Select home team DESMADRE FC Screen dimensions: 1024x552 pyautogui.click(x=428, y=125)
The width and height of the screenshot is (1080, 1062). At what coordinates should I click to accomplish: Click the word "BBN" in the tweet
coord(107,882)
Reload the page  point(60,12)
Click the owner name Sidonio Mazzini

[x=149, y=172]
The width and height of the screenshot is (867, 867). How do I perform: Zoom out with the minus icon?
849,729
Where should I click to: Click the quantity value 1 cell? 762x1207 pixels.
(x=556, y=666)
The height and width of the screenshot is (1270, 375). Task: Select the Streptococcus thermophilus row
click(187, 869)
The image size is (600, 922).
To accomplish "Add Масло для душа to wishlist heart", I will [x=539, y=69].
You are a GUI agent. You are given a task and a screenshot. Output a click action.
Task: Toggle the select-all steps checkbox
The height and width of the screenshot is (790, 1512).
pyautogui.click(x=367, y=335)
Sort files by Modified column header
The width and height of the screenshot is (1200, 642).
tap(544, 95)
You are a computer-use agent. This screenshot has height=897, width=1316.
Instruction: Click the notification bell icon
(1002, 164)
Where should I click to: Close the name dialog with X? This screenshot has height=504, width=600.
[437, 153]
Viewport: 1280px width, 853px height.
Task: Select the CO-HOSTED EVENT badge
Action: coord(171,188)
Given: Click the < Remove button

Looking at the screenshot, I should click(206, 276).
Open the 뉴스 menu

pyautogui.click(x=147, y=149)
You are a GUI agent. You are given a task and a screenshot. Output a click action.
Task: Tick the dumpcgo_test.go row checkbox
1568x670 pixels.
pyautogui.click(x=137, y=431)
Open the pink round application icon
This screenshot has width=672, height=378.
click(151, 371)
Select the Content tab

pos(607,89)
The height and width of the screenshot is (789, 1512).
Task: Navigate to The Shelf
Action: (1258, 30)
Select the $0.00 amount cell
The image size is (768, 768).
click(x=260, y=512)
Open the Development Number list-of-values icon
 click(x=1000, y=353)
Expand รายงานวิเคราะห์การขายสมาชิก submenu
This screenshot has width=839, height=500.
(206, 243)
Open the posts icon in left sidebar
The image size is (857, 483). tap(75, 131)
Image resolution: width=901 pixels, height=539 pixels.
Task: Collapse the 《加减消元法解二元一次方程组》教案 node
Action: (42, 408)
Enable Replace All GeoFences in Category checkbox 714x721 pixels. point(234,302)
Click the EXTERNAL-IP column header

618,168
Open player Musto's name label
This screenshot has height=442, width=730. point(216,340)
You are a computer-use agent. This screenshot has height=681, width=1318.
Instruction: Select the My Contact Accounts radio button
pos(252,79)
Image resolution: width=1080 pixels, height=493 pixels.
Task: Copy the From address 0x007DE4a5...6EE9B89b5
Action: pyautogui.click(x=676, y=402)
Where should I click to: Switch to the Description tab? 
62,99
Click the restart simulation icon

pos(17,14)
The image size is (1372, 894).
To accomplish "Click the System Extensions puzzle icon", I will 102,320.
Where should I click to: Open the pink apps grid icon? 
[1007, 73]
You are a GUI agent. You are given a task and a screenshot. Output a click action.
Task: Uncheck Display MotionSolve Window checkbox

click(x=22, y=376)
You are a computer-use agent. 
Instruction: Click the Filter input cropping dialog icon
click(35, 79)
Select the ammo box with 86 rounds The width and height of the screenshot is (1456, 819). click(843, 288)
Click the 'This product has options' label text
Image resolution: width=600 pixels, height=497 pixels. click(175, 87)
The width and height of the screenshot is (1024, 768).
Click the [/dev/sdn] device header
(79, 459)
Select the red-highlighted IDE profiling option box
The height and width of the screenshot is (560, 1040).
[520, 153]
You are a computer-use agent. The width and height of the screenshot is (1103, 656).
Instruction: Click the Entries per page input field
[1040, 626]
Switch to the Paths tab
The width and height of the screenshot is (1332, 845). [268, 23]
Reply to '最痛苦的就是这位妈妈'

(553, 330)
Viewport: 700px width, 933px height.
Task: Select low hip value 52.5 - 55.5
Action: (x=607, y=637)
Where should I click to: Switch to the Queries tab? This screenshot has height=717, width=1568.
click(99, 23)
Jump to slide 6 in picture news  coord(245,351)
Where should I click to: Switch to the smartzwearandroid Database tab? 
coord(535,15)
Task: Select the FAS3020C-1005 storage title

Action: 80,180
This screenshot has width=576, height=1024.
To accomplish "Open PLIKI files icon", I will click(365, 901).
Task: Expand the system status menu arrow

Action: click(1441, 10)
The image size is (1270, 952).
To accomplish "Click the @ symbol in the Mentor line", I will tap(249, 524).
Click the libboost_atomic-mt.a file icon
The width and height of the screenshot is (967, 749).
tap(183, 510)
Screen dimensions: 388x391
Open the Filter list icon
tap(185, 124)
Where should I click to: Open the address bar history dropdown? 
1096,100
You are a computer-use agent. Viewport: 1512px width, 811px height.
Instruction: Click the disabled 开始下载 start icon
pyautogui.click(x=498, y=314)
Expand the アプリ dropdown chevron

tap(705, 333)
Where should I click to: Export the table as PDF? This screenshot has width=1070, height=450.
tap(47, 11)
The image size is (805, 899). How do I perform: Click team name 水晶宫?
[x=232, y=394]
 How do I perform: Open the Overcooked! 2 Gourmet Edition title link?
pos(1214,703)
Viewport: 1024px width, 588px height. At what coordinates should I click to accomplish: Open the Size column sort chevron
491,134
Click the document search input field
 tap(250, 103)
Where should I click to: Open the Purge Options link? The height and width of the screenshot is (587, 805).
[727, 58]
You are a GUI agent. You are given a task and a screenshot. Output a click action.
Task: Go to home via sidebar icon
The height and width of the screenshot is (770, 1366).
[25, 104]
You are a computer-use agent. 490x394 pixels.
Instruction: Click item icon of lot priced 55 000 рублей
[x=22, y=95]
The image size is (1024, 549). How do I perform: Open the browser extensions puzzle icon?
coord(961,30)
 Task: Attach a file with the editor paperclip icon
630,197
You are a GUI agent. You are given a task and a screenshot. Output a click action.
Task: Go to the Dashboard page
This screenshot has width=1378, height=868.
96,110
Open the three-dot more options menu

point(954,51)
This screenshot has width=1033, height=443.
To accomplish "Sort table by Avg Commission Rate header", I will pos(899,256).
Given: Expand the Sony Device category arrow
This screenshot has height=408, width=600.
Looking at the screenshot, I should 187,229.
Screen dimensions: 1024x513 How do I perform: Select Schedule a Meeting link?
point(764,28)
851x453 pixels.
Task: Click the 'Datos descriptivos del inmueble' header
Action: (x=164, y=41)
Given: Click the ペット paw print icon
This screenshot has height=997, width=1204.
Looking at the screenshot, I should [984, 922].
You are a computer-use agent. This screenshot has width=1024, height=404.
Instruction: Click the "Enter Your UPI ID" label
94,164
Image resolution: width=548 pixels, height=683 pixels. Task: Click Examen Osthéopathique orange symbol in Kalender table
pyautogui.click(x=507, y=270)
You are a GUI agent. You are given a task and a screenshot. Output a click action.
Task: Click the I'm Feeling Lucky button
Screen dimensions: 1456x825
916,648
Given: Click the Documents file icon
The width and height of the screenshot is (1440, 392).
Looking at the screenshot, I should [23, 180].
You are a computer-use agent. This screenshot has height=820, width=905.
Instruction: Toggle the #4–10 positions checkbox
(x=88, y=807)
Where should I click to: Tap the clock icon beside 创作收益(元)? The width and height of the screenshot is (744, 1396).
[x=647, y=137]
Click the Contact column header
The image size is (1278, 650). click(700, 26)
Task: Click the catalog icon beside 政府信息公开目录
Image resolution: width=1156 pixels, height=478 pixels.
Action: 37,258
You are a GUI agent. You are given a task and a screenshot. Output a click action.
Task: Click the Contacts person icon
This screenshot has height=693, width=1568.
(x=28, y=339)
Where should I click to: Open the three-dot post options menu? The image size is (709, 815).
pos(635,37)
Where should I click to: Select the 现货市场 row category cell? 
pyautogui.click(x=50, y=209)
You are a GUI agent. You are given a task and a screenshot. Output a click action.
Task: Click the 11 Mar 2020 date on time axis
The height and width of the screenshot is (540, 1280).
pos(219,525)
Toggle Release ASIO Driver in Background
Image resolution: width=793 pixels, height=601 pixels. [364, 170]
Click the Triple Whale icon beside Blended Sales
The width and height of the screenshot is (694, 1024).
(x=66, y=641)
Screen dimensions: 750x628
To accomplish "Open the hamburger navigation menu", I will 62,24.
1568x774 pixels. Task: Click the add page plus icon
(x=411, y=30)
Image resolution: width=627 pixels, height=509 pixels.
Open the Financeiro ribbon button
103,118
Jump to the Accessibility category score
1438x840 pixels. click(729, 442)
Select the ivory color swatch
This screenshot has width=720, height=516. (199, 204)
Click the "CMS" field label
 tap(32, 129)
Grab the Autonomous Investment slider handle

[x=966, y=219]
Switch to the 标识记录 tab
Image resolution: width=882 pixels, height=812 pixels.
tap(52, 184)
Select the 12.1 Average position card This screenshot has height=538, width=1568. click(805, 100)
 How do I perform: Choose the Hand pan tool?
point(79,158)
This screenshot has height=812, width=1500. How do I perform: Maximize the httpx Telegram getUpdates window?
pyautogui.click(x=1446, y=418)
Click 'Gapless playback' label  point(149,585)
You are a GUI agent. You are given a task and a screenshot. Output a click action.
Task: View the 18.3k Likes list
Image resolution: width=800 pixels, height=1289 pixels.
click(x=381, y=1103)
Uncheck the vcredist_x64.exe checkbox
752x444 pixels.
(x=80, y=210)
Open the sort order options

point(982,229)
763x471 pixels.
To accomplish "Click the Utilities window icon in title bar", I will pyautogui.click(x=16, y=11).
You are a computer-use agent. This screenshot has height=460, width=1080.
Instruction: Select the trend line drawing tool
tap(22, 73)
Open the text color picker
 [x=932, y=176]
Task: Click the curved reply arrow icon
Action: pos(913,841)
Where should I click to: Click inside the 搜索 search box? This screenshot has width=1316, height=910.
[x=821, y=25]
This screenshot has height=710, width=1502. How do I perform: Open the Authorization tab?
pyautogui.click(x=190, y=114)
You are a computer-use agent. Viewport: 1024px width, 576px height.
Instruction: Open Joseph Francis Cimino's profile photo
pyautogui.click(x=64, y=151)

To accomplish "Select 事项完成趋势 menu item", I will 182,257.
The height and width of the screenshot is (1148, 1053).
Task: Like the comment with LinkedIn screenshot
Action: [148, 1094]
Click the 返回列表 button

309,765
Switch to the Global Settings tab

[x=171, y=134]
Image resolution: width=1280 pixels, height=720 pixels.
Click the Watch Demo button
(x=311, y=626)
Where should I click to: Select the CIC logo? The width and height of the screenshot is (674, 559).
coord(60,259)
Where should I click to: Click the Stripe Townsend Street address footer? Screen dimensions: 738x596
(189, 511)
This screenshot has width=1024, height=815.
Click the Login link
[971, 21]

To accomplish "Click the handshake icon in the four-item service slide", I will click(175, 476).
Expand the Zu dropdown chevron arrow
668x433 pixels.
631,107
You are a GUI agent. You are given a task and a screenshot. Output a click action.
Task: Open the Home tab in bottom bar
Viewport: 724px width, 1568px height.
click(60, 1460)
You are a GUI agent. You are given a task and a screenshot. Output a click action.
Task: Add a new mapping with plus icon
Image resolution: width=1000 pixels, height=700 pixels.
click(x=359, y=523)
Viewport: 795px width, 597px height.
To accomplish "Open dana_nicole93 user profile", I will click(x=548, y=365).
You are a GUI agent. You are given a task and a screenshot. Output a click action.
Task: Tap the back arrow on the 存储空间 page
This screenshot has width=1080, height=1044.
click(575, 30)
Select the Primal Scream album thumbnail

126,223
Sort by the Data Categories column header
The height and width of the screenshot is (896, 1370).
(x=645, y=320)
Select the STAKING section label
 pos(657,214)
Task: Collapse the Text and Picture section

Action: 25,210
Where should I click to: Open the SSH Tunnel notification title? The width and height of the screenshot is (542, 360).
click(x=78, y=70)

######

> [Set exercise]: Reproduce the rows above verbatim, from the start of the rows up to and including the line containing "tap(544, 95)".

> [Response to the task]:
Select home team DESMADRE FC Screen dimensions: 1024x552 pyautogui.click(x=428, y=125)
The width and height of the screenshot is (1080, 1062). At what coordinates should I click to accomplish: Click the word "BBN" in the tweet
coord(107,882)
Reload the page  point(60,12)
Click the owner name Sidonio Mazzini

[x=149, y=172]
The width and height of the screenshot is (867, 867). How do I perform: Zoom out with the minus icon?
849,729
Where should I click to: Click the quantity value 1 cell? 762x1207 pixels.
(x=556, y=666)
The height and width of the screenshot is (1270, 375). Task: Select the Streptococcus thermophilus row
click(187, 869)
The image size is (600, 922).
To accomplish "Add Масло для душа to wishlist heart", I will [x=539, y=69].
You are a GUI agent. You are given a task and a screenshot. Output a click action.
Task: Toggle the select-all steps checkbox
The height and width of the screenshot is (790, 1512).
pyautogui.click(x=367, y=335)
Sort files by Modified column header
The width and height of the screenshot is (1200, 642).
tap(544, 95)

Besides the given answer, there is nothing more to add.